**TEXT SEGMENT**

_ _ _ _ _

It all started March 9 when Jessie Curell, the director for Hands-On Media Education out of Montreal, arrived at Bompas. Her goal was to have students create a stop-motion animation film using four separate landscape paintings and their own people and objects out of clay.
Fort Simpson was the last of six stops Curell made during a territorywide tour. Hands-On Media Education works with students on digital literacy, offering workshops in digital storytelling as well as stop-motion animation.
Curell spent two days with the students at Bompas, teaching them the ins and outs of creating their own short films.
Students ran with the projects, first developing a storyboard and then creating characters and objects to animate. They then added audio and sound effects to their animation, with the end result being a complete short film created on iPads provided by the school.
"I'm really impressed. The students here have spent a lot of time making sure their animation is really smooth," Curell said.

_ _ _ _ _

**INFORMATION SUPPLIED**
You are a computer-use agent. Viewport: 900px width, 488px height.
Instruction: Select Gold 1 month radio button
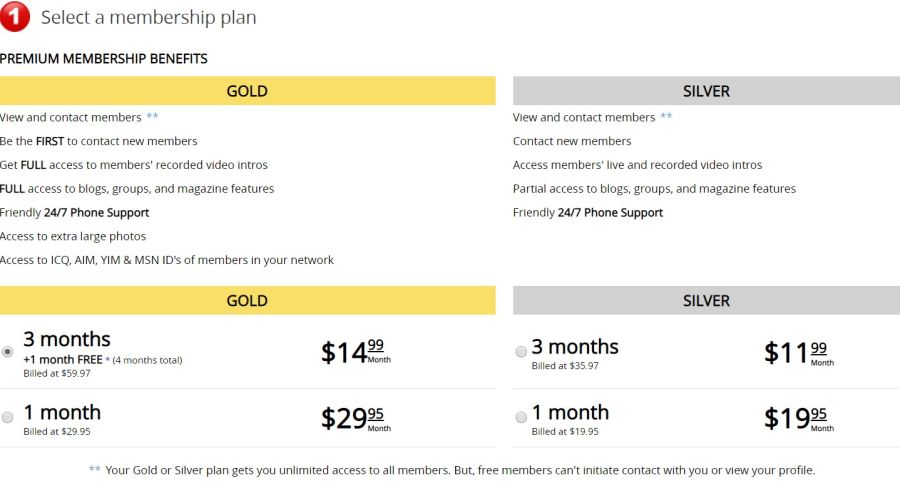pyautogui.click(x=8, y=417)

_ _ _ _ _

Repeat the stretch of the animation workshop text from "Students ran with" through "by the school.". You can skip the listing.

**WRITTEN RESPONSE**
Students ran with the projects, first developing a storyboard and then creating characters and objects to animate. They then added audio and sound effects to their animation, with the end result being a complete short film created on iPads provided by the school.